Our culture is one of character, humility, responsibility, purpose, and authenticity. We are growing rapidly and that growth is enabled by strong teamwork, communication, and mentorship. We want people who are passionate about becoming experts in both the business and the technologies that support it.
Our core platform is written mostly in Python with some services in Java and Go. We prefer to use the right tool for the job and make pragmatic decisions about how to scale and de-couple systems as we continue to grow. We’re looking for someone who can navigate a cloud environment (AWS) with many moving pieces and systems to help the team understand how they fit into the broader puzzle.
- Triage and prioritize application security vulnerabilities.
- Develop internal application security testing pipeline and review processes.
- Build and conduct secure coding training for all developers.
- Mentor and train engineers to build secure products
- Implement automated, proactive security measures (e.g., SAST/DAST).
- Develop Secure SDLC process and communicate process to Engineering.
- Building Application security metrics
- At least 3-5 years of direct experience either working on or leading an application security team.

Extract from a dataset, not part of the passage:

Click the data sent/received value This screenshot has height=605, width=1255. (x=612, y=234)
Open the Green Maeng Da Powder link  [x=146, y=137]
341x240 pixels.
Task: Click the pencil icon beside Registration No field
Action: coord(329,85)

- Experience conducting application security reviews.
- Experience with building/measuring metrics and KPIs to track application security issues
- Experience with source code repositories, CI/CD pipelines, and associated security tooling (e.g., GitHub, Drone, Buddy).
- Experience developing SDLC processes.
- Experience working with SAST/DAST and tools (e.g., Synopsys, Veracode, GitLab Secure, GitHub Advanced Security, etc.).
- Experience with threat modeling methodologies (e.g., STRIDE).
- Experience with Java, Go and Python secure coding assessments.
- Experience in API design and system architecture
- Experience in bug bounty management
- Teaching experience
We are all here to build something we believe in and to make a company that will last. We’re also assembling a team of expert incident responders, threat and malware researchers, and security analysts to protect our customers before, during, and after a cyber incident. Our goal is to harness the power of technology with the safety of insurance, to provide the first holistic solution to cyber risk. Coalition's culture is one that strongly values humility, authenticity, and diversity. We want to work with people of different backgrounds and different paths in life, and we trust our team members to take responsibility, share ownership and work for one another. We are always looking for collaborative, inquisitive and dedicated individuals to join our team.
Recent press releases:
Coalition is proud to be an Equal Opportunity and Affirmative Action employer. We do not discriminate based upon race, religion, color, national origin, sex (including pregnancy, childbirth, or related medical conditions), sexual orientation, gender, gender identity, gender expression, transgender status, sexual stereotypes, age, status as a protected veteran, status as an individual with a disability, or other applicable legally protected characteristics.